Having examined whatever was deemed worthy of attention here, I drove on about fifteen miles to Willow Springs. In this drive we had the Platte Mounds, a prominent object, all the afternoon on our left. We stopped at Irish Diggings, and I took specimens of the various spars, ores, and rocks. Lead ore is found here in fissures in the rock. An extraordinary mass of galena was recently discovered, in this geological position, by two men named Doyle and Hanley. It is stated to have been twenty-two feet wide by one hundred feet in length, and weighed many tons. It was of the kind of formation called sheet mineral, which occupies what appears to have once been an open fissure.
The face of the country is exceedingly beautiful, the soil fertile, and bearing oaks and shagbark hickory. Grass and flowers cover the prairies as far as the eye can reach. The hills are moderately elevated, and the roads excellent, except for short distances where streams are crossed. We passed the night at Willow Springs, where we were well accommodated by Mr. Ray.
On the 18th it rained in the morning. We stopped at Rocky Branch Diggings, and I obtained here some interesting specimens. We also stopped at Bracken’s Furnace, where I procured some organic remains. I examined Vanmater’s lead; it runs east and west nearly nine miles. There was so much certainty in tracing the course of this lead, that it was sought out with a compass. The top strata are thirty-six to forty feet—then the mineral clay and galena occur.
While examining some large specimens which had been thrown out of an old pit forty feet deep, whose edges were concealed by bushes, I had nearly fallen in backwards, by which I should have been inevitably killed. The fate that I escaped fell to the lot of Bennet’s dog. The poor fellow jumped over the cluster of bushes without seeing the pit beyond. By looking down we could see that he was still living. Mr. Vanmater promised to erect a windlass over the pit and get him out before Mr. Bennet returned.

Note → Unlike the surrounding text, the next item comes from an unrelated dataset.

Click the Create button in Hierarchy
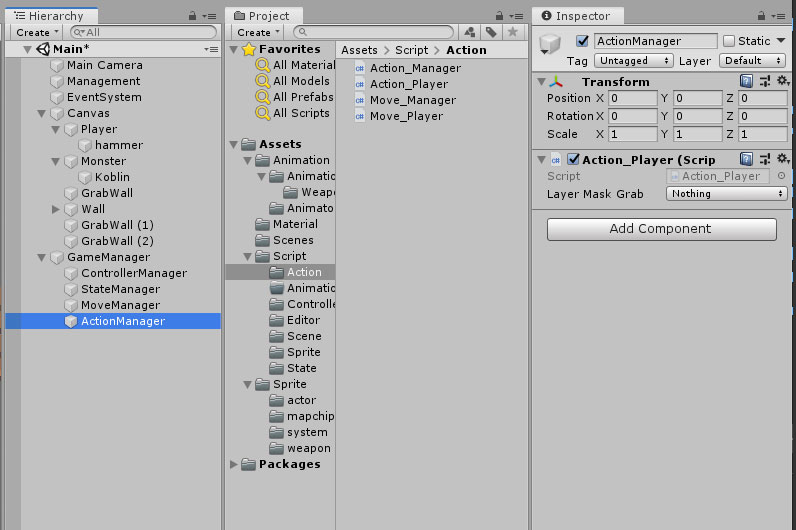 click(x=37, y=32)
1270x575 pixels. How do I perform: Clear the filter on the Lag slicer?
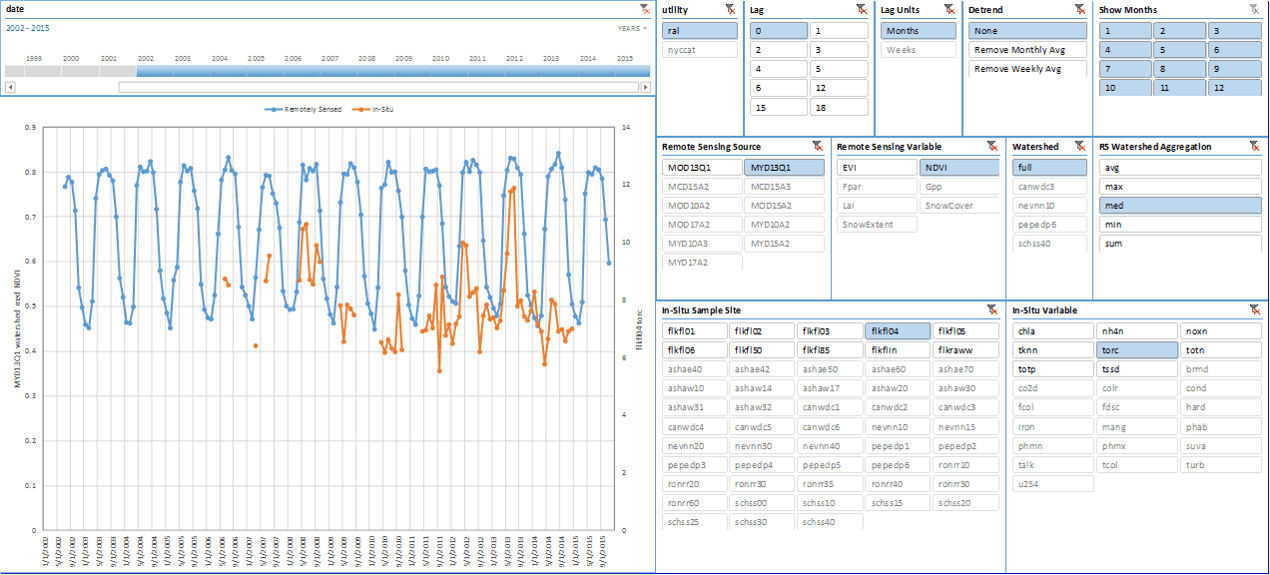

We reached Mineral Point about eleven o’clock. I immediately called on Mr. Ansley, to whom I had a letter, and went with him to visit his copper ore discovery. On the way he lost his mule, and, after some exertions to catch the animal, being under the effects of a fever and ague, he went back. A Mr. Black went with me to the diggings. Green and blue carbonates of copper were found in rolled lumps in the clay soil, much like that kind of lead ore which is called, from its abraded form, gravel ore. Taking specimens of each kind of ore, I went back to the town to dinner, and then drove on two or three miles to General Dodge’s. The General received me with great urbanity. I was introduced to his son Augustus, a young gentleman of striking and agreeable manners. Mrs. Dodge had prepared in a few moments a cup of coffee, which formed a very acceptable appendage to my late dinner. We then continued our way, passing through Dodgeville to Porter’s Grove, where we stopped for the night, and were made very comfortable at Morrison’s.